_Task item:_ From the first line to the last, repeat the data exactly but leave out the pictures.
Start of Records for this task
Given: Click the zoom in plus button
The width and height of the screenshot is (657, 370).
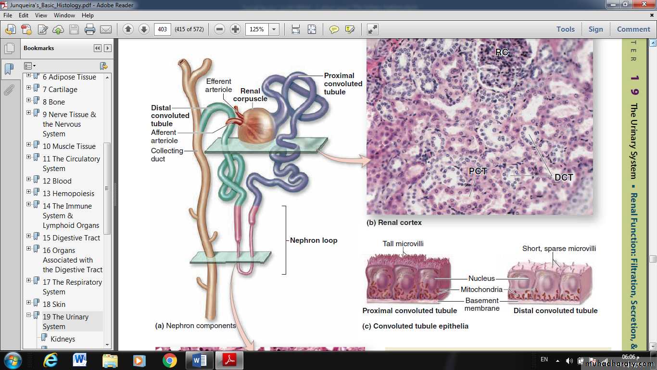Looking at the screenshot, I should click(235, 29).
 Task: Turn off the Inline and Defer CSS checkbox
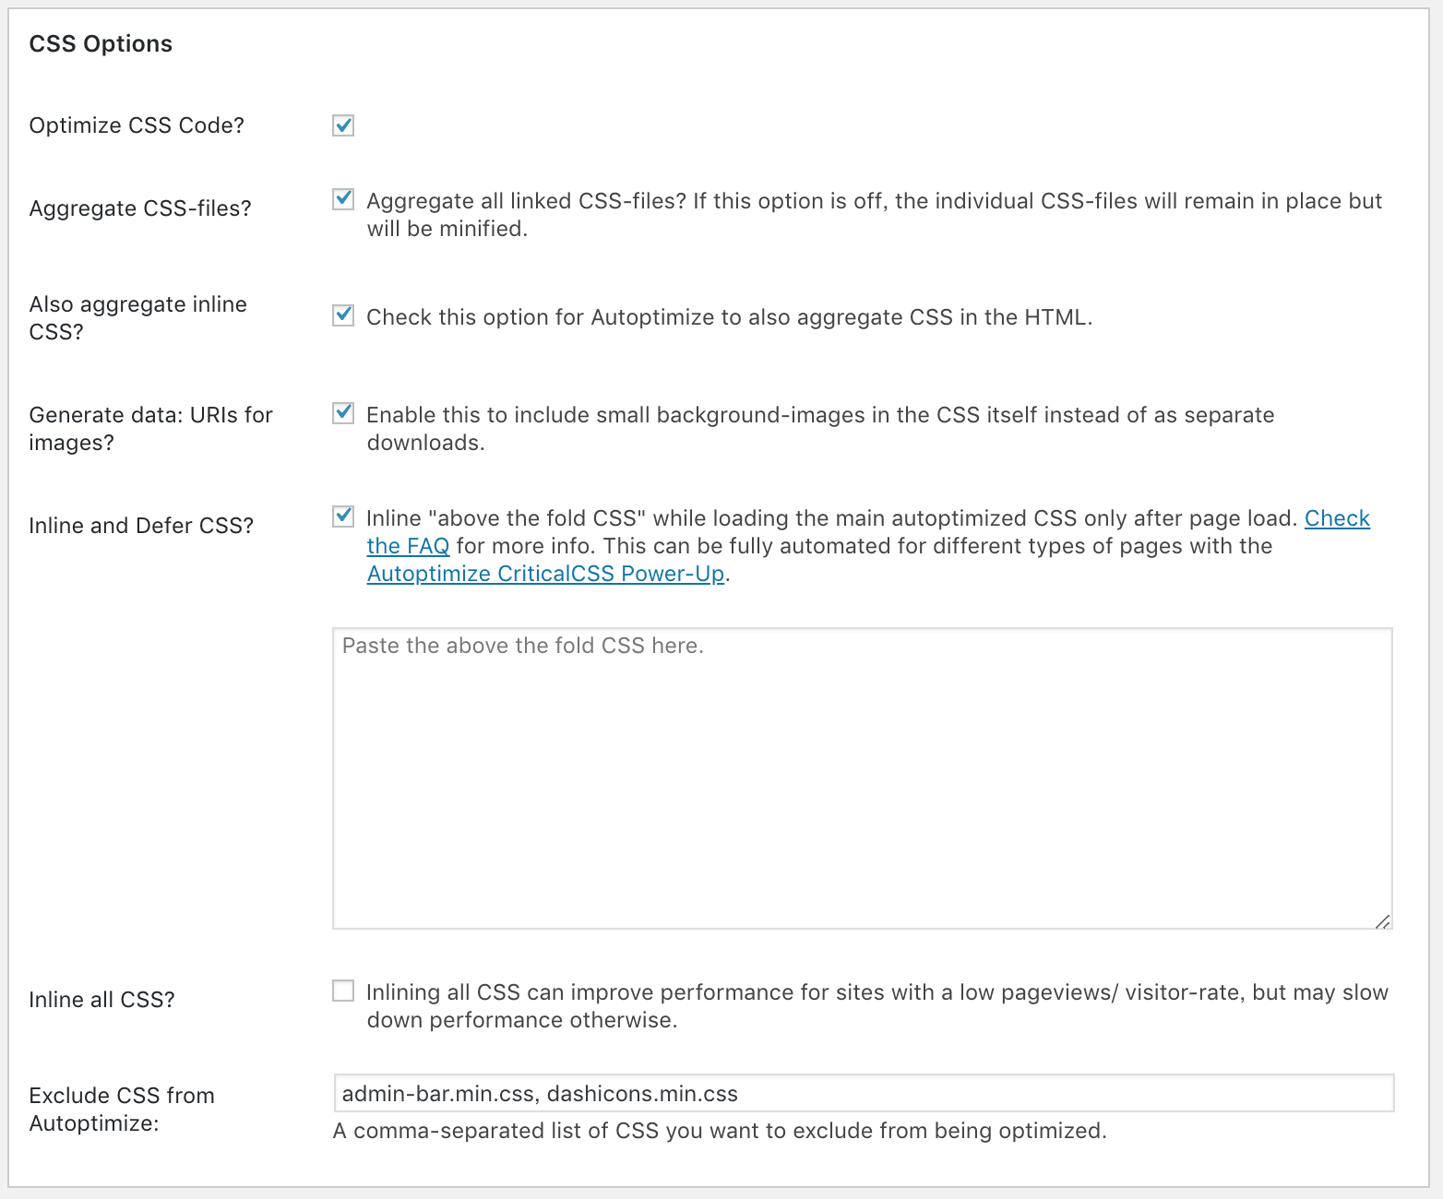pyautogui.click(x=343, y=516)
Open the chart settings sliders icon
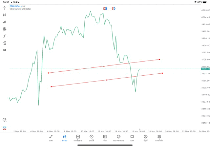Image resolution: width=210 pixels, height=147 pixels. pos(5,29)
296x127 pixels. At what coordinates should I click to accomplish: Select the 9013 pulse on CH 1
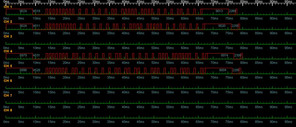click(x=215, y=12)
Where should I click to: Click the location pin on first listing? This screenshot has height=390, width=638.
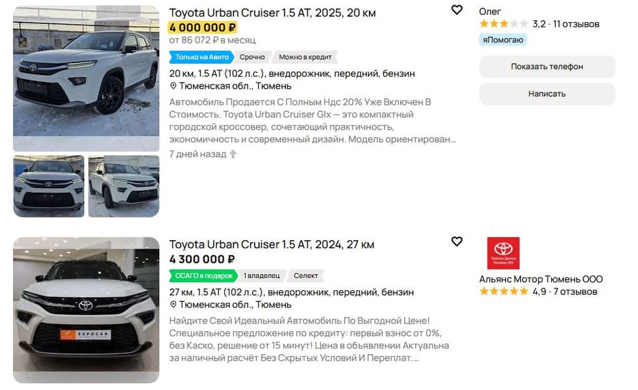(x=173, y=86)
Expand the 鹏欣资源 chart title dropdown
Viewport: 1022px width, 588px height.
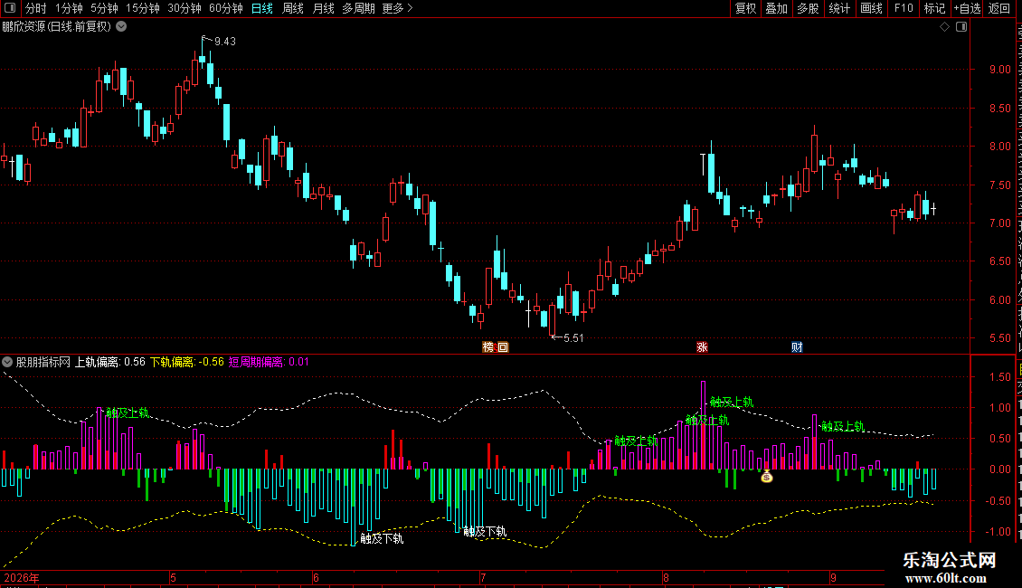[x=121, y=27]
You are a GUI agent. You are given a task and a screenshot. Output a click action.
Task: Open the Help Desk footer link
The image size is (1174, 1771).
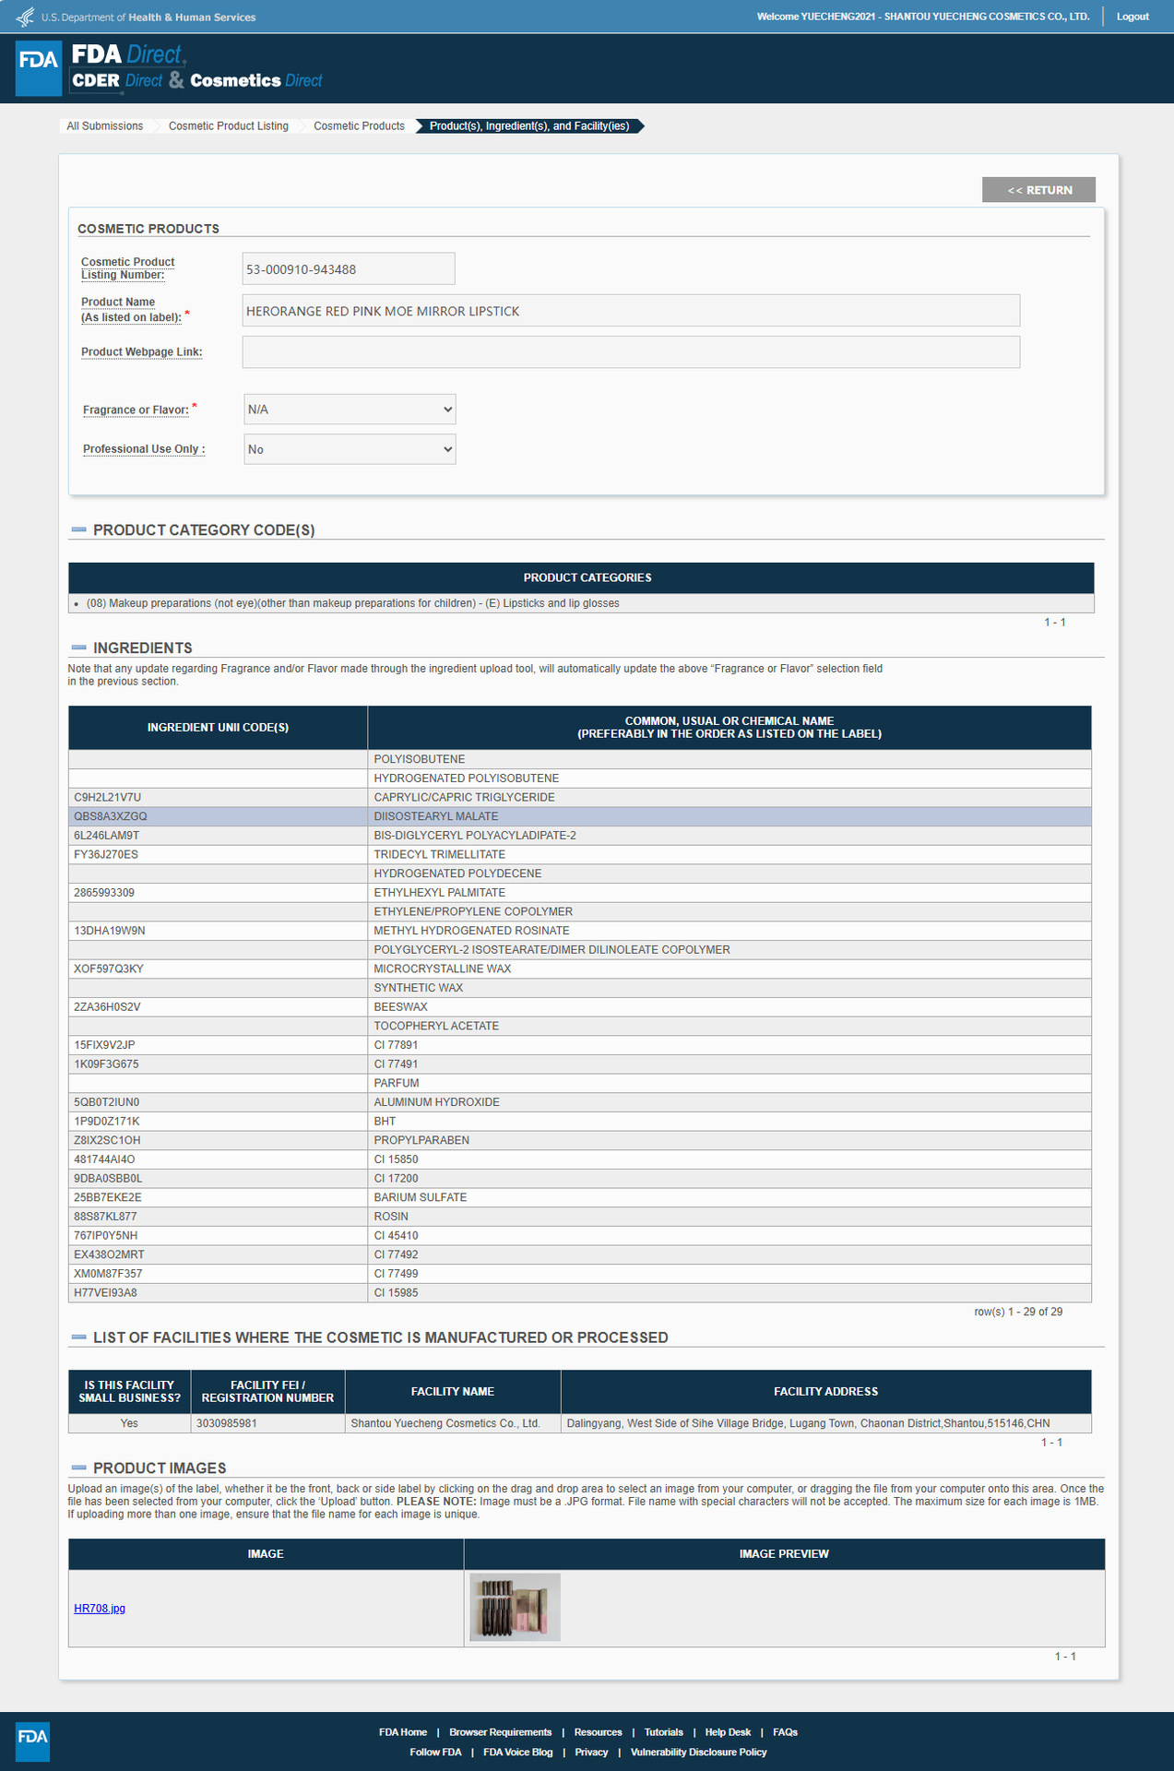[x=728, y=1732]
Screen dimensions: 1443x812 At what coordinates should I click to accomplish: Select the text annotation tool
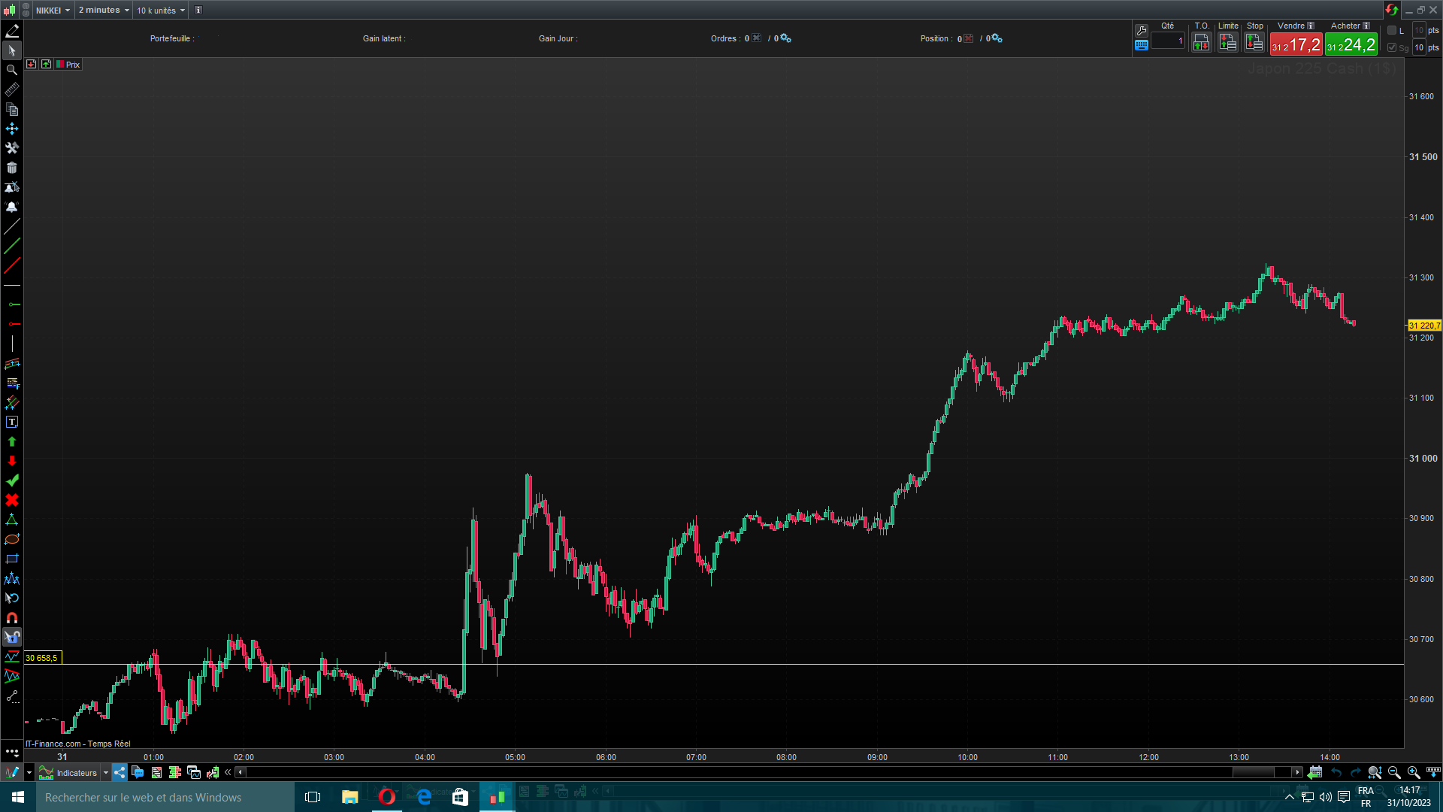point(12,422)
End of Records for this task
_Task answer:_
Given: Click the zoom in plus button
The width and height of the screenshot is (657, 370).
Looking at the screenshot, I should click(235, 29).
 Task: Turn off the Inline and Defer CSS checkbox
pyautogui.click(x=343, y=516)
Open the chart settings sliders icon
Image resolution: width=210 pixels, height=147 pixels. pos(5,29)
296x127 pixels. At what coordinates should I click to accomplish: Select the 9013 pulse on CH 1
click(x=215, y=12)
Where should I click to: Click the location pin on first listing? This screenshot has height=390, width=638.
(x=173, y=86)
Expand the 鹏欣资源 chart title dropdown
Viewport: 1022px width, 588px height.
[x=121, y=27]
You are a GUI agent. You are given a task and a screenshot. Output a click action.
Task: Open the Help Desk footer link
The image size is (1174, 1771).
[x=728, y=1732]
Screen dimensions: 1443x812 At what coordinates should I click to accomplish: Select the text annotation tool
point(12,422)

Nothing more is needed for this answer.